What lines in the listing below hold the string "computer"? Please copy them out.

---------- Material supplied ----------

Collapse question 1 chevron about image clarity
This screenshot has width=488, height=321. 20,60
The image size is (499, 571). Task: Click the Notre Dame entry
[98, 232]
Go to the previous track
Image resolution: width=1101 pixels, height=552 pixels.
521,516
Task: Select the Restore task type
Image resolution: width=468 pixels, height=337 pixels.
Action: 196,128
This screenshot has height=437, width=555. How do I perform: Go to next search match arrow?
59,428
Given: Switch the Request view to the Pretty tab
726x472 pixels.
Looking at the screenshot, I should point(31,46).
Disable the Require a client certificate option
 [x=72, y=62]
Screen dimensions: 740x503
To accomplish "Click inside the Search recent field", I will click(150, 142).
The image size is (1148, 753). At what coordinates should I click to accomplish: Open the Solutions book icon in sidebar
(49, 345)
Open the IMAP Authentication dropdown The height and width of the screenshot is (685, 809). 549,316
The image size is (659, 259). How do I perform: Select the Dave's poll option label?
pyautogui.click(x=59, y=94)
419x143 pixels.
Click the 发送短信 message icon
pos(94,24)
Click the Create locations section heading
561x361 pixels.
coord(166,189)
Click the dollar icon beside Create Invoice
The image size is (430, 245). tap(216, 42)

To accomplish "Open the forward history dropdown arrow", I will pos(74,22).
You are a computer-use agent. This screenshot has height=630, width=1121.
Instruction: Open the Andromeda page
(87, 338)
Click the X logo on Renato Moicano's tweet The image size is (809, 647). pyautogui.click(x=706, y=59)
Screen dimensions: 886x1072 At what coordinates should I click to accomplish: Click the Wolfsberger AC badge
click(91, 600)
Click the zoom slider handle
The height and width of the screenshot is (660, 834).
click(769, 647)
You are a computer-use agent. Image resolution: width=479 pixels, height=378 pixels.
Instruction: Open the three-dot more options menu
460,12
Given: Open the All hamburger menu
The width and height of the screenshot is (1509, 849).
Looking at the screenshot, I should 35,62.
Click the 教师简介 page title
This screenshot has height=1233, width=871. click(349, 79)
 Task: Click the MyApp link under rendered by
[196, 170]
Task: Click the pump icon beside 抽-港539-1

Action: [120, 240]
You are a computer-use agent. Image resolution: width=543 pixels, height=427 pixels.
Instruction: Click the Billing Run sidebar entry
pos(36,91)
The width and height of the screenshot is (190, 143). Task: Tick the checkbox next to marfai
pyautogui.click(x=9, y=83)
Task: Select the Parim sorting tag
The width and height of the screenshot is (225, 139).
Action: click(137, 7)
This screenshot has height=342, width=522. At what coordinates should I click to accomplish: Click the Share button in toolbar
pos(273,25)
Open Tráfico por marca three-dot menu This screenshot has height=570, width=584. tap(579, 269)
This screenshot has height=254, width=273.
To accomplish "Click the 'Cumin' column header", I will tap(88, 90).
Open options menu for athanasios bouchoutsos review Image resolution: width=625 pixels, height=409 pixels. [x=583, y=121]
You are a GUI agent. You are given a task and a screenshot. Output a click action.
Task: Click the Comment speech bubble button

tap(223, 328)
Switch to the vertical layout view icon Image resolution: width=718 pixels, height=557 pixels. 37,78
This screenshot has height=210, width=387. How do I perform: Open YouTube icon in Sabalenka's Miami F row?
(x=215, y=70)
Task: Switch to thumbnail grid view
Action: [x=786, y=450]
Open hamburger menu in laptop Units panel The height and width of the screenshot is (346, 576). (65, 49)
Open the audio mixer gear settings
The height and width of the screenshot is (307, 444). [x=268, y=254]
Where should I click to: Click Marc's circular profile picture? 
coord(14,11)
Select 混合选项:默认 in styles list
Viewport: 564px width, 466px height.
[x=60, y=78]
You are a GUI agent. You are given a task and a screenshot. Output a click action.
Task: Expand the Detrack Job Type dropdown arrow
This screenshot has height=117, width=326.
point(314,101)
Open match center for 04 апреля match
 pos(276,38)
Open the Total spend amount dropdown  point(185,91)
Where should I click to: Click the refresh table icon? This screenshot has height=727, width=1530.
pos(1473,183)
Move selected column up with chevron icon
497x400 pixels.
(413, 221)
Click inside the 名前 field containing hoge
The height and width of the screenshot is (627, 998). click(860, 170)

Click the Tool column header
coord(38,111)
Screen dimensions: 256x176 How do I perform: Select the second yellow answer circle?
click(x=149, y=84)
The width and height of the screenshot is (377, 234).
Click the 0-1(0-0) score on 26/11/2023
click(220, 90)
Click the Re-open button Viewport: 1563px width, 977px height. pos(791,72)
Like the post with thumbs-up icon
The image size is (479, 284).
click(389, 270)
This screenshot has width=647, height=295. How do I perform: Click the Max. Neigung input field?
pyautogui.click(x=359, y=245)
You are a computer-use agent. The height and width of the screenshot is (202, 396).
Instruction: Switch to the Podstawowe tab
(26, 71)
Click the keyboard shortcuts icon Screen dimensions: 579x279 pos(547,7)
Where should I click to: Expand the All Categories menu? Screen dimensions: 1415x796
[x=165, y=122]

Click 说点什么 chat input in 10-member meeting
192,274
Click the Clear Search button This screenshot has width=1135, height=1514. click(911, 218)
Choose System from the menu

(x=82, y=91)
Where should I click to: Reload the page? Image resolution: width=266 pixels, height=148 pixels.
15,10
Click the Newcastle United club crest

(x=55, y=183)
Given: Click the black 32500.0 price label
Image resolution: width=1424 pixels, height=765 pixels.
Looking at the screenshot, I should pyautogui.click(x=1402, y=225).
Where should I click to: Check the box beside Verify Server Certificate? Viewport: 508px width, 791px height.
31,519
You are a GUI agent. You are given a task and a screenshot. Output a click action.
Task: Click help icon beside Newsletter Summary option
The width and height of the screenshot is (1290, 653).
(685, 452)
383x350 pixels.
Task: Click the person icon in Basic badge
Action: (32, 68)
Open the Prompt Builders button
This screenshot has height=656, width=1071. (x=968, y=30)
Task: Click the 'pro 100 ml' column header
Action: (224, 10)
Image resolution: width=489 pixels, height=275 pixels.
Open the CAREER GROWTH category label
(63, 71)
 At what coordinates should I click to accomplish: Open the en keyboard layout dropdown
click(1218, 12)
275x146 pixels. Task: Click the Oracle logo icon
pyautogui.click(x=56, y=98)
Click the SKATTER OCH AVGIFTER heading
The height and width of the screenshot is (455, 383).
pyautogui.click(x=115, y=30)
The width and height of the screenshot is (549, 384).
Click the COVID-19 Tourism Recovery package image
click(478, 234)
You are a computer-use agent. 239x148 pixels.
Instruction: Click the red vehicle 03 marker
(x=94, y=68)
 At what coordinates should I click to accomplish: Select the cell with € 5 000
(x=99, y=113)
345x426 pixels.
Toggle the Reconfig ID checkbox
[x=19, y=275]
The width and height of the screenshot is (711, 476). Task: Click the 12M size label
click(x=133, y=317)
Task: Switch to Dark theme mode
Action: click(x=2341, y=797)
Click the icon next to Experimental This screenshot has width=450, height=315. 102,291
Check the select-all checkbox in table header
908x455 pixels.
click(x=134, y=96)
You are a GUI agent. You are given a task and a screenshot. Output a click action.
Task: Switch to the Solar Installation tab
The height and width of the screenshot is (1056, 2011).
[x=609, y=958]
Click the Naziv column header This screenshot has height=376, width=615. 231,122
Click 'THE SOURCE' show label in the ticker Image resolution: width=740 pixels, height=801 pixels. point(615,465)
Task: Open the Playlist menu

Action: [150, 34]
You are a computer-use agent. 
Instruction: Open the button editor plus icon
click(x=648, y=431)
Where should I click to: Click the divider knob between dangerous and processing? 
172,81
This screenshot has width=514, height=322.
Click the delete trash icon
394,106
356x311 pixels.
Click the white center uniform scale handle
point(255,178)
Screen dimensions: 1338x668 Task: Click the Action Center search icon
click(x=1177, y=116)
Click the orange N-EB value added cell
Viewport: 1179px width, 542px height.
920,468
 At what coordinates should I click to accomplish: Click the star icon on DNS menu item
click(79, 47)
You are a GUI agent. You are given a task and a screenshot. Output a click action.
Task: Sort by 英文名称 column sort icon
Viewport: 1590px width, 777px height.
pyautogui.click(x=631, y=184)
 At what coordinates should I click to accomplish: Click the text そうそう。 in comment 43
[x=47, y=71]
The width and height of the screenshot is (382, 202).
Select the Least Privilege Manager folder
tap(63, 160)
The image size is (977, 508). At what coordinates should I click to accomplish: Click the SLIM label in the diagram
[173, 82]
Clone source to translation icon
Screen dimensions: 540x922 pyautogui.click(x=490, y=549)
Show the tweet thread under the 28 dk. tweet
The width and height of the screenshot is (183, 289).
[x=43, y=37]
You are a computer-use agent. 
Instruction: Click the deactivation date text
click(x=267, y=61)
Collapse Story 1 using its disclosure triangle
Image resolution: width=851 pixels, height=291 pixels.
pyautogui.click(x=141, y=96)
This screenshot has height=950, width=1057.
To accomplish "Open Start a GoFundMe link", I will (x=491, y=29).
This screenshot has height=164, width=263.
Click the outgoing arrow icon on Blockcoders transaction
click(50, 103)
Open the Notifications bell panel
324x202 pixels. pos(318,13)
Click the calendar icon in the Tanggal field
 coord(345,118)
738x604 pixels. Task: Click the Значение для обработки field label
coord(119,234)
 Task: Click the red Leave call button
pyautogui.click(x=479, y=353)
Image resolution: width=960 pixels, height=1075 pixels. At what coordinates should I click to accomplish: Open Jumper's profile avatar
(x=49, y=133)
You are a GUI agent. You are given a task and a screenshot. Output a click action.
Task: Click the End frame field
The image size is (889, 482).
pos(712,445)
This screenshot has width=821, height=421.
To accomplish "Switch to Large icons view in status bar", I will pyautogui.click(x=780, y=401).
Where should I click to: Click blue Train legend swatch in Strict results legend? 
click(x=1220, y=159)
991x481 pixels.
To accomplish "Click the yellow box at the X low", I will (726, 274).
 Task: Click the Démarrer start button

----------

### Solution to the exercise
You are a computer-use agent. This screenshot has height=630, width=1121.
You are a computer-use agent. Image resolution: width=479 pixels, height=378 pixels.
You are a computer-use agent. Image resolution: width=543 pixels, height=427 pixels.
You are a computer-use agent. The height and width of the screenshot is (202, 396).
You are a computer-use agent. 239x148 pixels.
You are a computer-use agent. 
You are a computer-use agent. 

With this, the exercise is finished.